Housebuilder Persimmon (LON:PSN) said revenues were 27% higher at £776.6m in the half-year to end-June, while legal completions increased by 16% to 4,657 and average selling prices rose by 8.6% to £168,936. The group's underlying operating margin was 8% against 1.6% in 2009, while the underlying performance continued to be amongst the strongest in the sector. Reported pre-tax profit was £101.4m (2009: £9.8m) while underlying pre-tax profits swung to £39.4m from a loss of £16.7m in 2009. Persimmon restored its interim dividend at 3p per share. Net assets per share increased by 9.7% to 565.1p (30th June 2009: 515.1p).

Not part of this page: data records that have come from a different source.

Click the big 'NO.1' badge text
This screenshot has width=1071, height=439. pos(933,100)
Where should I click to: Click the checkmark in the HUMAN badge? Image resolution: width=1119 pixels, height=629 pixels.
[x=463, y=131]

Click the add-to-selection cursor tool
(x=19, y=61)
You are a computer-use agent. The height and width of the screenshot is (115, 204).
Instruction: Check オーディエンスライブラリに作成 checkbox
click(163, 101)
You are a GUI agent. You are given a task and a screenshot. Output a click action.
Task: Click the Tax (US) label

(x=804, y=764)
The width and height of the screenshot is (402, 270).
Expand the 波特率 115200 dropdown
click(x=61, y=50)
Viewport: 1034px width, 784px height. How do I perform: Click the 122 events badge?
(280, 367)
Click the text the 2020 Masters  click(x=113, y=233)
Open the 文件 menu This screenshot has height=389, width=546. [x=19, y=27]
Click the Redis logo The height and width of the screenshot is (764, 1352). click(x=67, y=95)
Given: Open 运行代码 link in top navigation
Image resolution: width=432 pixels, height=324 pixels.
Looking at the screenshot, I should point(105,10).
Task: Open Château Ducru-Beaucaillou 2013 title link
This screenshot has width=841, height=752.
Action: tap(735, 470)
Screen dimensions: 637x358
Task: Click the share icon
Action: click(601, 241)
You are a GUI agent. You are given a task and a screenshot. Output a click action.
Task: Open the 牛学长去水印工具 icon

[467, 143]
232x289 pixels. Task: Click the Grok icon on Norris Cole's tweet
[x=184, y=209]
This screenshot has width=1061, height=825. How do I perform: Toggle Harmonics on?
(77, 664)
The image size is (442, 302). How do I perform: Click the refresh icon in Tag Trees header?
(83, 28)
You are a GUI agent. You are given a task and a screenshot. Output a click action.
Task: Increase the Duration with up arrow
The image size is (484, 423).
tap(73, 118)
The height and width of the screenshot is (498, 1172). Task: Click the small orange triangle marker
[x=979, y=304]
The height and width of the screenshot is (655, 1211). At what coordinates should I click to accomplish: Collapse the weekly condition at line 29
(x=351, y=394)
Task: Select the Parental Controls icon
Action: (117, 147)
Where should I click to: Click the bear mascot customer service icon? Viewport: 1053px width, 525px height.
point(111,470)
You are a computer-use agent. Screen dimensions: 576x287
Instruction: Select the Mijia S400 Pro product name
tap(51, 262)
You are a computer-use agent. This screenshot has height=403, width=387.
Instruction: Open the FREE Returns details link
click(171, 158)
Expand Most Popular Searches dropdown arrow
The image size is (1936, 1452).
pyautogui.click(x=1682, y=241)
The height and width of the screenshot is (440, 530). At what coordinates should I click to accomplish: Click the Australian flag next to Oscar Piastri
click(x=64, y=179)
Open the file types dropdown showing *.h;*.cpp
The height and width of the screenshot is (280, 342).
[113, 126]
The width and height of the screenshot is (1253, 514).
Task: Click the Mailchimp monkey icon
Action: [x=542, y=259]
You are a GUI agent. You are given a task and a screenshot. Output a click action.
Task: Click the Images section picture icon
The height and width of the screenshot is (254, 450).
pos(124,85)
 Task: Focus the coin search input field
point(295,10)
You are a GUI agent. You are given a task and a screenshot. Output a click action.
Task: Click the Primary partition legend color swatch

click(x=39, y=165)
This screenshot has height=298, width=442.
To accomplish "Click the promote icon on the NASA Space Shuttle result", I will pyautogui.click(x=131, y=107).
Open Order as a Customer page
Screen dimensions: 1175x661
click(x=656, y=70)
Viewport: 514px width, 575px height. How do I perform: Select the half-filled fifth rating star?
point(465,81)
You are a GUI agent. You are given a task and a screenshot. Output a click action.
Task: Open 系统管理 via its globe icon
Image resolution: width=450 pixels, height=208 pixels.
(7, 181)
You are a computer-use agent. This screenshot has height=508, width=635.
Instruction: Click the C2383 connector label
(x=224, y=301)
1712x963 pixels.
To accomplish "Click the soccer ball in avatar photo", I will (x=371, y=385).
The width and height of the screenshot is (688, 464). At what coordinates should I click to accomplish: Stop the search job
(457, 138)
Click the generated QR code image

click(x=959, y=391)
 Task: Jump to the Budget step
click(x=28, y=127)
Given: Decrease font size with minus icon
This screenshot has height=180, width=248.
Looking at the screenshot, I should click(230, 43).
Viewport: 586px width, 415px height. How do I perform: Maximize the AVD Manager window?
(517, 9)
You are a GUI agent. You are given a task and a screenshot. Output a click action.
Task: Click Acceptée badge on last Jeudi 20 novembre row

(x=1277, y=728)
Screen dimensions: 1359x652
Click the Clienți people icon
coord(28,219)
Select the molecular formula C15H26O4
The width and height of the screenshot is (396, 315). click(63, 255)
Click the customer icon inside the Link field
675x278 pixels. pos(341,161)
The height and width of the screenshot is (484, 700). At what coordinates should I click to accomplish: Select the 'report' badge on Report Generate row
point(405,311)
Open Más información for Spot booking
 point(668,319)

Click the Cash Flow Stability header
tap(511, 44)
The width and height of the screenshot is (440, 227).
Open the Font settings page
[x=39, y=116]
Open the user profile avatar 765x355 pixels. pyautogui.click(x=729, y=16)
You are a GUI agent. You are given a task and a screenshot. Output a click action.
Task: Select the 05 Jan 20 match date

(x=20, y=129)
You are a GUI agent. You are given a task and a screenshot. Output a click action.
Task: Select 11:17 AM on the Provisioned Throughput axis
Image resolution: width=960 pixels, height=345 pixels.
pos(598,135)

The group reported continued strong cash generation: £185.6m cash generated from operations (2009: £152.8m), while net borrowings reduced to £122.1m (2009: £494.2m). Persimmon said strong liquidity had supported ongoing optimisation of the group's debt portfolio, including a reduction in its syndicated loan facility from £600m to £350m and the early repayment of over £100m of Senior Loan Notes. Forward sales at 24th August were c.£912m (December 2009: c.£638m) at similar margins to those achieved in the first half: c.95% sold up for the current year. Total land holdings were in line with December 2009 - owned & under control landbank of 58,957 plots - 4,263 plots added since December 2009, including 1,297 plots from its strategic land portfolio.

John White, Persimmon's chairman, said: "Overall, whilst we currently remain cautious, we are optimistic about the future of our business. We have a strong balance sheet, excellent cash generation, national coverage and an experienced management team."